Absolute ace! I'd be so at home there... haha! Again, just aces.


----------



## Hairazor (Mar 13, 2012)

Nice work. Skelly looks happy with it.


----------



## Spooky1 (Aug 25, 2008)

Nice job on the toe pincher. The skelly looks at home in there.


----------



## doctorgrim (Jan 12, 2012)

Great pose on the smelly.


----------



## kprimm (Mar 14, 2009)

Great place to rest those weary skelie bones. Nice work.


----------



## Drago (Sep 5, 2011)

looks great!


----------



## FredKrueger (Apr 12, 2012)

fantastic job! :jol:


----------



## roadkill_be (Jun 14, 2012)

Hello,

Here are my stones for 2012 (so far)
The painted ones are made last year
I have to admit that I borrowed several designs from others because Halloween is still not such a event as in the States and things like epigraphs are unknown here.

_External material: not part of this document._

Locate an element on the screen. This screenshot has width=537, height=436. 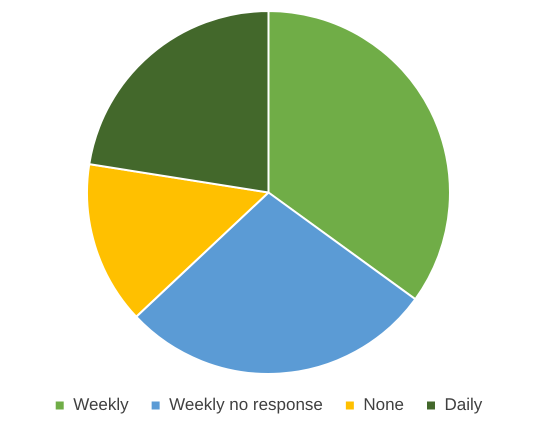
legend-label: None is located at coordinates (384, 404).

I still have to paint everything and in the first picture you can see the yard which will become "the graveyard" and i still need to make ± 7-10 stones, pffff
I think the next few will be simple stones.

Sorry for the bad quality pictures.










































- part 1 -


----------



## roadkill_be (Jun 14, 2012)

- part 2 -


























My bleeding stone
test :: VIDEO0015.mp4 video by Noben - Photobucket

And of course my coffin 

Tnx all for the inspiration


----------



## katemsingleton (Jun 28, 2012)

All of this looks great! I love your design for your coffin. I'm still relatively new at this. Did you use a tutorial/design you found online or did you design it yourself? Could you share the plan for yours? I've seen several online, but plans some don't look this good.


----------



## roadkill_be (Jun 14, 2012)

Hi Kate,

I based it on designs I found on the Internet, but used myself as a measurement template 

Here is a drawing of what I used, hope it can help


----------



## RoxyBlue (Oct 6, 2008)

Nice work on the stones so far! I like the variety of shapes and sizes you've used.


----------



## Headless (Sep 4, 2011)

I agree - they look fantastic. Well done.


----------



## NickG (Sep 12, 2006)

classic.


----------



## roadkill_be (Jun 14, 2012)

I am a bit without inspiration for my stones so I decided to finish my coffin.

I added internal lights and the lifting ropes and made some skelly hands from spare parts, so I need to find a new home for skelly

I am planning to ad rotten flesh to the bones, is I dare (never done it, don't know how to start)

but for the rest I am calling this prop done


----------



## Lilly (Jun 13, 2006)

coffin looks cool with the lights!


----------